57 P.3d 921 | Or. Ct. App. | 2002
Wife appeals from a dissolution judgment awarding husband half of the equity in a home acquired during the course of their marriage. She contends that, because the house was acquired solely as a result of her inheritance, she should have been awarded all of the equity. We affirm.
Wife and husband were married in May 1993. It was husband’s third marriage and wife’s fourth. At the time of their marriage, they lived in California. Husband worked as a plant operator and earned approximately $40,000 a year. Wife was employed intermittently during the marriage, earning at most $20,000 a year. However, wife was the beneficiary of a sizable trust established by her grandparents. In the first years of the trust, wife received approximately $25,000 a year in trust distributions. By the time of dissolution, wife was receiving nearly $100,000 a year. Wife and husband also received $10,000 a year as a gift from wife’s father. Additionally, wife inherited a significant amount of stock from her grandfather during the marriage.

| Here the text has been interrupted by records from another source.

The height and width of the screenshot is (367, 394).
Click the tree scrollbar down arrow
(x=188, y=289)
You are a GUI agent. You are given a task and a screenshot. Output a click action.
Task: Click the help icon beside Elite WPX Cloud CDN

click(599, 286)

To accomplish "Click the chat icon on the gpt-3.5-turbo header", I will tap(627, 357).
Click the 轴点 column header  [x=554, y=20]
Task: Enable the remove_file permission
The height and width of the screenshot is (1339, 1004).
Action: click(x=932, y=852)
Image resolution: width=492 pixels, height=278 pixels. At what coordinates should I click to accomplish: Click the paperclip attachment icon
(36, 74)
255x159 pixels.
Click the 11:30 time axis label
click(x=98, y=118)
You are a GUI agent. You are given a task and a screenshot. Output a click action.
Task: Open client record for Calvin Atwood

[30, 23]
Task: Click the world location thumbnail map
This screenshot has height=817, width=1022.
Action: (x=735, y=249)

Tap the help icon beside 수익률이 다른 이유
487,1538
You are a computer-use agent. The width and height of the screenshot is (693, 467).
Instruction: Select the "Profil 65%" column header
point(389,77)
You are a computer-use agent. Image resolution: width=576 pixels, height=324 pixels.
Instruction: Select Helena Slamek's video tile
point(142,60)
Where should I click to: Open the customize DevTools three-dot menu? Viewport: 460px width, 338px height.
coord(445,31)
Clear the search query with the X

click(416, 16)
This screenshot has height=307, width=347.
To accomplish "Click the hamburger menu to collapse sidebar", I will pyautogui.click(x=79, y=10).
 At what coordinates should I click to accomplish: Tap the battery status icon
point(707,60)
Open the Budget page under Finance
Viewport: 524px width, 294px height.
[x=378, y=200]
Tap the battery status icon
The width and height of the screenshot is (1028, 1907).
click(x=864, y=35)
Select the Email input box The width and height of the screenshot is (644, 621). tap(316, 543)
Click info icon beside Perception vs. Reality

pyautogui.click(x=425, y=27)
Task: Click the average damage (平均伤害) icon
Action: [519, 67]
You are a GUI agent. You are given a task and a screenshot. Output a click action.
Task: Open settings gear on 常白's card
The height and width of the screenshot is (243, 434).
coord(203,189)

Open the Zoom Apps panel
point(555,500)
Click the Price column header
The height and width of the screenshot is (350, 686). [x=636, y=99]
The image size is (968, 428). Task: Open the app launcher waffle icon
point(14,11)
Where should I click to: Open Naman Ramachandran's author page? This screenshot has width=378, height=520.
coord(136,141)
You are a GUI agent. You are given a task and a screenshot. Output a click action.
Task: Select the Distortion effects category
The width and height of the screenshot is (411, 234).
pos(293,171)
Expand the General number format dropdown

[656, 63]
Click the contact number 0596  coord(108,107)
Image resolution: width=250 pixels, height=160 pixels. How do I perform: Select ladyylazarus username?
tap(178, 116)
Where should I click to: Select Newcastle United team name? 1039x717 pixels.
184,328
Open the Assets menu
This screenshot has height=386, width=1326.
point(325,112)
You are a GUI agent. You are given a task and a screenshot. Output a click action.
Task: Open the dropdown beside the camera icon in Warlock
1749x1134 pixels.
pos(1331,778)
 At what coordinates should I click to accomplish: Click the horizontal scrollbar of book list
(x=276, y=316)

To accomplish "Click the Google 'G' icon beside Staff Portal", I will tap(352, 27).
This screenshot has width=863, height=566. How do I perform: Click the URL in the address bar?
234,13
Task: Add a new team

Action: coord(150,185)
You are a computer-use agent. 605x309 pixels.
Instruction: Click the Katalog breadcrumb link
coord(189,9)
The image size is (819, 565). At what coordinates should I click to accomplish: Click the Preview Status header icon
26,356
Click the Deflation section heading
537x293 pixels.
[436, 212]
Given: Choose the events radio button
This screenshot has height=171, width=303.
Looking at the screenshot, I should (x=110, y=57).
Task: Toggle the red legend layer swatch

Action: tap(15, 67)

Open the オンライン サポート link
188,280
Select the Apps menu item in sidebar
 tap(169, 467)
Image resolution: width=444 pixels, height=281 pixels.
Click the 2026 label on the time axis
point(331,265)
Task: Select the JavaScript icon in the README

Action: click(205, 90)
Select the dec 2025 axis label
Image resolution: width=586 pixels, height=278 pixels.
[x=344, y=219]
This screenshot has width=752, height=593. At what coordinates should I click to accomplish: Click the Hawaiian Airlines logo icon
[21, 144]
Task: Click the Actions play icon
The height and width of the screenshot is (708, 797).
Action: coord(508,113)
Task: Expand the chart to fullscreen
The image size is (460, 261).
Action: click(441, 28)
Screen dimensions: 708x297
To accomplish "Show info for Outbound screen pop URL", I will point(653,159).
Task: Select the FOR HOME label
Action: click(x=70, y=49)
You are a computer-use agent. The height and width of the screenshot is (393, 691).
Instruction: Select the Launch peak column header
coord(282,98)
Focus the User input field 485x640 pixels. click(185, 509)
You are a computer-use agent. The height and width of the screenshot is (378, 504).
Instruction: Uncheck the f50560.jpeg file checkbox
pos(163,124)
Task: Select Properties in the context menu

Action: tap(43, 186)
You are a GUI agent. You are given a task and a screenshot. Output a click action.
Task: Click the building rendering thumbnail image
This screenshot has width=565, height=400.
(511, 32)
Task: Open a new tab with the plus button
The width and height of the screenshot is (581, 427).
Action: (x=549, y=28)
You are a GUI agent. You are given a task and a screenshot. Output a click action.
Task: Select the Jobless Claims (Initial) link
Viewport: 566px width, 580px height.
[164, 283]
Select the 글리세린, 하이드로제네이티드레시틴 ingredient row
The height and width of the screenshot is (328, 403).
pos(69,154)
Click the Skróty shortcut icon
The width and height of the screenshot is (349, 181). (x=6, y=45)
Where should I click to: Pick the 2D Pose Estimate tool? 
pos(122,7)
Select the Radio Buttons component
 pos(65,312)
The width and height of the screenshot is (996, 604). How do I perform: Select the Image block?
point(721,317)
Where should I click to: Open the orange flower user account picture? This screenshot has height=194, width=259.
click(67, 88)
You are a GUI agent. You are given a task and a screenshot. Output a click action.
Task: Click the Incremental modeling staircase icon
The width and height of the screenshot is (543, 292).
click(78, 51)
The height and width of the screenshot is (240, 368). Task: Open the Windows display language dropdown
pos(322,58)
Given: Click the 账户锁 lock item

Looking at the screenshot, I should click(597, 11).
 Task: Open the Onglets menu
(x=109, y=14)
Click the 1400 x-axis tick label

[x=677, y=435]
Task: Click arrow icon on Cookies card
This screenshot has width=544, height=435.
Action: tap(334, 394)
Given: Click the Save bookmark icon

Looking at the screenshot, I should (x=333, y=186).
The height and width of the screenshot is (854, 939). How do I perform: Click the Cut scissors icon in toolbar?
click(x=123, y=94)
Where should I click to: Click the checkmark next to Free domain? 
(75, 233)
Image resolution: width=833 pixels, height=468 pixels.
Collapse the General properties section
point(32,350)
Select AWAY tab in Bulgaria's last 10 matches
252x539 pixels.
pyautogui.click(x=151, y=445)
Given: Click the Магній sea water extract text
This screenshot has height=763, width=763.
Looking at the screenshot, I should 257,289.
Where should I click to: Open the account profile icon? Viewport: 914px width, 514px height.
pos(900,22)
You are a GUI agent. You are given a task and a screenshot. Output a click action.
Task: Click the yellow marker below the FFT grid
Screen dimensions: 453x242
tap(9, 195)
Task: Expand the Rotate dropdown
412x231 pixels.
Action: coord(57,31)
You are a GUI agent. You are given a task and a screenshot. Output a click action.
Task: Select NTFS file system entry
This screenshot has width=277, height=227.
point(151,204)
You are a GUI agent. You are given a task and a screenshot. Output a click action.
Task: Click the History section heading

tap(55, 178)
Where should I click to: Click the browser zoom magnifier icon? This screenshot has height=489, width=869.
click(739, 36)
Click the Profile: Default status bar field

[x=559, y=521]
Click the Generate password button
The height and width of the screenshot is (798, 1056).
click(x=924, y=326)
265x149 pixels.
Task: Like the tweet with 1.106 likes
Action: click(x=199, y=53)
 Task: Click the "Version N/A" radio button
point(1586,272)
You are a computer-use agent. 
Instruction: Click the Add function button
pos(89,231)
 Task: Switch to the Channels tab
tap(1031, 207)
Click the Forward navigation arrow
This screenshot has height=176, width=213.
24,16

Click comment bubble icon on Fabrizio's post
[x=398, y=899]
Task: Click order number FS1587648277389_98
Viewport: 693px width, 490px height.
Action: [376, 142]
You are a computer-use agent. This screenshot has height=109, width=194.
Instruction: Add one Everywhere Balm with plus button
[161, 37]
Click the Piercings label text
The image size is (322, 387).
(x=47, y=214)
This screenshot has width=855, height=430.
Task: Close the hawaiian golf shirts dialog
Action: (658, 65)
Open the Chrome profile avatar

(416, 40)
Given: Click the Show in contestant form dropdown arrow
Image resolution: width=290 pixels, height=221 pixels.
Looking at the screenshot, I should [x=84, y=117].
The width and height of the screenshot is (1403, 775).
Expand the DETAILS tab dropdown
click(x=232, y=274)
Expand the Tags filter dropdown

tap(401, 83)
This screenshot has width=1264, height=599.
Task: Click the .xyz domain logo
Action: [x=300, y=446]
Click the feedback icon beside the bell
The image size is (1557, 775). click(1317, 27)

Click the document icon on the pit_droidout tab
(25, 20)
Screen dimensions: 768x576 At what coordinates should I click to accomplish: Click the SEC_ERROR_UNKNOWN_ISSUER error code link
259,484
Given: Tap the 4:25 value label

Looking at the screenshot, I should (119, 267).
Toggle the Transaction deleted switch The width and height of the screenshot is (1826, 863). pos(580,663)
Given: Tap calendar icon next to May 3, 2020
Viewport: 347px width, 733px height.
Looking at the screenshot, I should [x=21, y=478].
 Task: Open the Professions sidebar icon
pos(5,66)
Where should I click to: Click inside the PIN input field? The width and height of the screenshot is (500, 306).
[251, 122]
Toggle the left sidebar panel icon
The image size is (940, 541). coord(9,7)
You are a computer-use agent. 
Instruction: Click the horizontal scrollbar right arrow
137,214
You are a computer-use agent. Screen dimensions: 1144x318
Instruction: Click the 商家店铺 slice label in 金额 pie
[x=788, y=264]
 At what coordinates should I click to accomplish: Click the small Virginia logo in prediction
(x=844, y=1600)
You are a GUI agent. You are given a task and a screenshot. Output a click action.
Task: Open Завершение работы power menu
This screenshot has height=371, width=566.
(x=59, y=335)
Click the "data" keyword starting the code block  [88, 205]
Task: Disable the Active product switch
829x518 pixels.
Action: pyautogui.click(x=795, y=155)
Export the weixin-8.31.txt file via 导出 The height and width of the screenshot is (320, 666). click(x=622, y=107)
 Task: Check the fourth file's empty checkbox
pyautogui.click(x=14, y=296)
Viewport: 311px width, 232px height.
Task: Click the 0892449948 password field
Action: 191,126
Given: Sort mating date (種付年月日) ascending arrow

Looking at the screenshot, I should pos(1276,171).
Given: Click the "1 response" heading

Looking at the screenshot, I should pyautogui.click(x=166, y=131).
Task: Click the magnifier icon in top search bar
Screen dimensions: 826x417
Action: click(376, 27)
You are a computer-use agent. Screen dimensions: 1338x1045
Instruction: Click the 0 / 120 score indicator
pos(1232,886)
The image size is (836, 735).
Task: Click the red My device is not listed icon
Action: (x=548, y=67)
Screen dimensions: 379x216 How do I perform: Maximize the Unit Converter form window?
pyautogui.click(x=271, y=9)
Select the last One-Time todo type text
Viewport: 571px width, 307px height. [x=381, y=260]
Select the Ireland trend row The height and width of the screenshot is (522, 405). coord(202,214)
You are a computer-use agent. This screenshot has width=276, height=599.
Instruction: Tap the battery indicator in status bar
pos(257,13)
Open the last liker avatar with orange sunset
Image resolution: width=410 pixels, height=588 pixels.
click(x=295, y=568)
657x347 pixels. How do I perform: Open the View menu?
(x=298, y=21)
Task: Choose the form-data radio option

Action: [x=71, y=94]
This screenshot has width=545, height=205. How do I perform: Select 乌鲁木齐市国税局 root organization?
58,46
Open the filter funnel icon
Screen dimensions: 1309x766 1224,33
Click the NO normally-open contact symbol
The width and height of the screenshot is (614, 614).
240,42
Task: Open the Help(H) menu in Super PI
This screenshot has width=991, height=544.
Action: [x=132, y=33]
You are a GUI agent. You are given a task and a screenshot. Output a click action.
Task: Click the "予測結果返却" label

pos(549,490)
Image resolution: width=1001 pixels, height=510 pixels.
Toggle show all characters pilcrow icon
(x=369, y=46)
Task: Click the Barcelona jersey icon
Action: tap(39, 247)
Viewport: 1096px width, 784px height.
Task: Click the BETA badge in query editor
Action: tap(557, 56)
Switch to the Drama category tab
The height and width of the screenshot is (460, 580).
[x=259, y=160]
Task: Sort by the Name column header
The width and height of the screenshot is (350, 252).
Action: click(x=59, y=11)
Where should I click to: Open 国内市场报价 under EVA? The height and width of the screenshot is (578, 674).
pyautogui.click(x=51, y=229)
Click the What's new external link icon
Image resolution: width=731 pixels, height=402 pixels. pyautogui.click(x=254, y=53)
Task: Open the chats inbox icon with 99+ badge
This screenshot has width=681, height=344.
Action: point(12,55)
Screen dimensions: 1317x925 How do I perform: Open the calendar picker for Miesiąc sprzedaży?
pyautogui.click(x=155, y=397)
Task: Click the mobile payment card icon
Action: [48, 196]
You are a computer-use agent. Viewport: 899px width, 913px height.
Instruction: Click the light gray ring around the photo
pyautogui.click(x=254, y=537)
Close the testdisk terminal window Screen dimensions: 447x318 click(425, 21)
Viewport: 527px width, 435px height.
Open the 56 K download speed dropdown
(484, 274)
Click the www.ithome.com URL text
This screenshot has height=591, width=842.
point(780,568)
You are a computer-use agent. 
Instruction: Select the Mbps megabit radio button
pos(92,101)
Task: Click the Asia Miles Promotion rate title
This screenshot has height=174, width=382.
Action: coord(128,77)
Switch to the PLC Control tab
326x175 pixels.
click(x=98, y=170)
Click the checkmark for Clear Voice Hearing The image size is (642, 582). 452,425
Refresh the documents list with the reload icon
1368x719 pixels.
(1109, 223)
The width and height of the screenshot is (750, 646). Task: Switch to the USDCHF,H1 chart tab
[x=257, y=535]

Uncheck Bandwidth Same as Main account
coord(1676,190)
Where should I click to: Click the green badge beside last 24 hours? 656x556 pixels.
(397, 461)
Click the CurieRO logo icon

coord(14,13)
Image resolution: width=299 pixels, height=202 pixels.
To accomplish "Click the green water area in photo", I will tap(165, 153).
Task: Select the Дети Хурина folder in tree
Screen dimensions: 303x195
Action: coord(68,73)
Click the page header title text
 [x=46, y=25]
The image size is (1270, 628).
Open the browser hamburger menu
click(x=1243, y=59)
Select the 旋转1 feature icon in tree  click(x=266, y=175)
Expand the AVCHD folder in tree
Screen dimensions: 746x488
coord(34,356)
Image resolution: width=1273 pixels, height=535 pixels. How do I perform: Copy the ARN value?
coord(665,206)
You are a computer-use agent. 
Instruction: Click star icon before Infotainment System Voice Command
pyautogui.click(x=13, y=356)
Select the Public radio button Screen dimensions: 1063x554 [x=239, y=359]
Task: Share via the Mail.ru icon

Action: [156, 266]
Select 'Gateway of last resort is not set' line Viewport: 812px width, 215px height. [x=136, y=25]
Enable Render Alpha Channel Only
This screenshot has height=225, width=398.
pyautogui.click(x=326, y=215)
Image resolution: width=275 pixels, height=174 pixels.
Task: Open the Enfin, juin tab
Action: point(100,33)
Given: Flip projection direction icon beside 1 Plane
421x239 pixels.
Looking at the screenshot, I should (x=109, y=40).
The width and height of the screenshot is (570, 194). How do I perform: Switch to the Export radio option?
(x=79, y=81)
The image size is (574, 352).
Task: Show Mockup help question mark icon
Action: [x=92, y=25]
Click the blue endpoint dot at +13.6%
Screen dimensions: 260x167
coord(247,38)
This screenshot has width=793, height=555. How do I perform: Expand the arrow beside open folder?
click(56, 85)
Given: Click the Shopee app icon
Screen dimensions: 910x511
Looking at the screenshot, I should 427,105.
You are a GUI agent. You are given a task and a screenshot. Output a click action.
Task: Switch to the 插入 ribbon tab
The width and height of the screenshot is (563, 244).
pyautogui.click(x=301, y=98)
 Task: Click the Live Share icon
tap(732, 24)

At the beginning of their marriage, the parties had a joint account in which they deposited husband’s income from work and wife’s income from her trust fund. However, due to concerns that husband’s former wife would try to use wife’s trust fund income to increase her own spousal and child support, wife opened a money market account in her name only. She deposited her trust fund money into that account. The parties continued to keep a joint account, into which husband had his paychecks directly deposited. Wife would transfer money from her money market account into the joint account for living expenses, and she estimates that she contributed an amount each month that was equal to husband’s monthly income. When wife earned income from employment, that money went into the parties’joint account. In addition, the yearly gifts from wife’s father were deposited into the joint account and spent for family purposes. The majority of the other bank accounts and credit cards were maintained in both parties’ names.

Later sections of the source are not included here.